Climate change: if you don't believe in it, you're an "ecocide"

International Criminal Court (ICC) Haagse ArcImage by ekenitr via Flickr
A campaign to declare the mass destruction of ecosystems an international crime against peace - alongside genocide and crimes against humanity - is being launched in the UK.
The proposal for the United Nations to accept "ecocide" as a fifth "crime against peace", which could be tried at the International Criminal Court (ICC), is the brainchild of British lawyer-turned-campaigner Polly Higgins.
The radical idea would have a profound effect on industries blamed for widespread damage to the environment like fossil fuels, mining, agriculture, chemicals and forestry.

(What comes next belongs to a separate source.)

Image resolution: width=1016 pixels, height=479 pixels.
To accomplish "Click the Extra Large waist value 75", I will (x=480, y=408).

Supporters of a new ecocide law also believe it could be used to prosecute "climate deniers" who distort science and facts to discourage voters and politicians from taking action to tackle global warming and climate change.

Wow. Impressive. So man-made climate change is far from being scientifically tested but if you don't believe in it, you're going to be prosecuted (if this is implemented). The ICC cannot even go against Sudanese President Al-Bashir for the Darfurian genocide (they can't even arrest him) but are going to prosecute anyone who doesn't agree with their views on a belief.

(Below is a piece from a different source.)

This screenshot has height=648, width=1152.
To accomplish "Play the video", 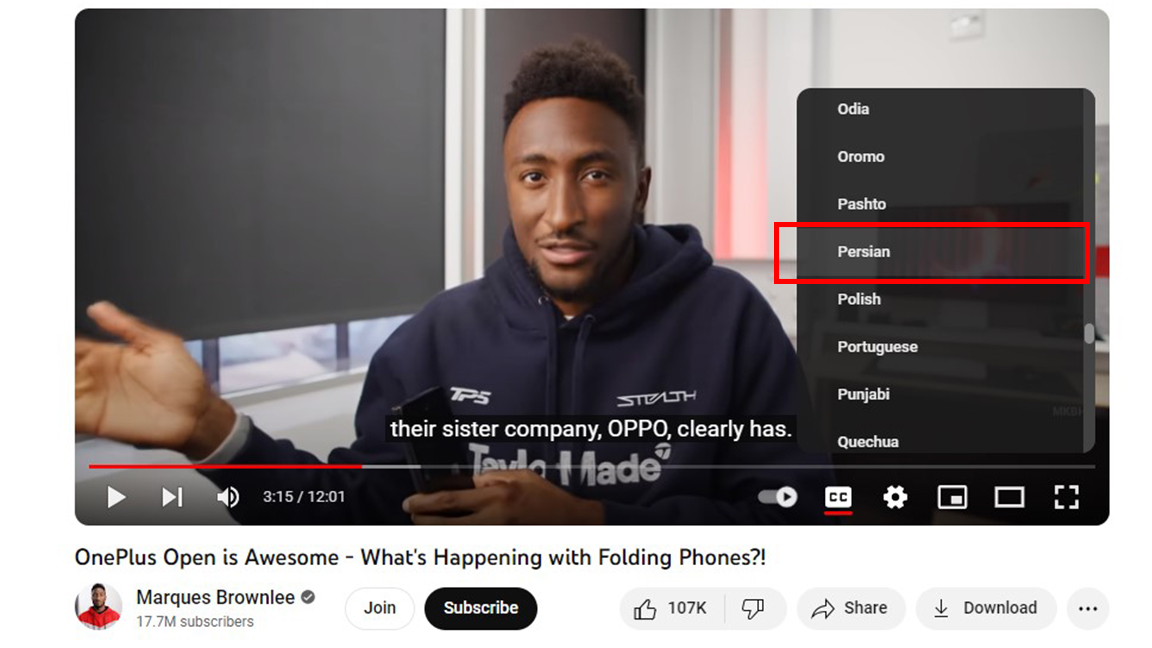I will point(116,497).
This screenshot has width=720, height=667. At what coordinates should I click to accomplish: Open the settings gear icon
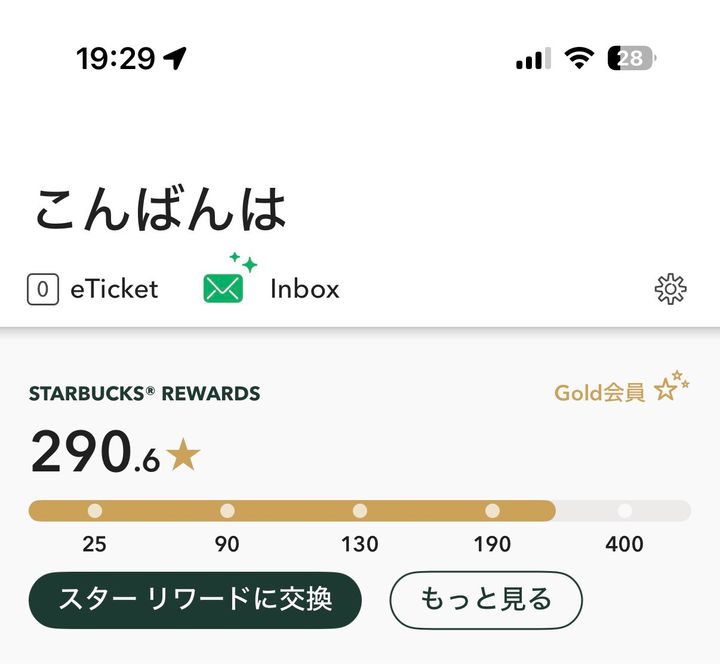(670, 289)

The UN, just as deaf as these guys, is pushing the climate change agenda: the last one is the access to water sources. Ban Ki-Moon wants that access to water is considered as a climate change issue:
While access to water is a legitimate issue, it is generally not an issue that is global in scope that requires UN intervention. For instance, tensions between Egypt, Ethiopia, and Sudan over the Nile River are long standing. Various sources of the Nile extend further into central Africa, so it is a regional issue, but it is hardly global.
The Aral Sea Ban mentions is split between Khazakstan and Uzbekistan. Their countries’ leaders, (as well as some neighboring countries) obviously would share concerns in how that water is used. If they want to bring in the UN to help resolve any disputes (most likely the International Court of Justice) or to provide advice on water management, then that is their call. But there is no natural nexus for UN involvement.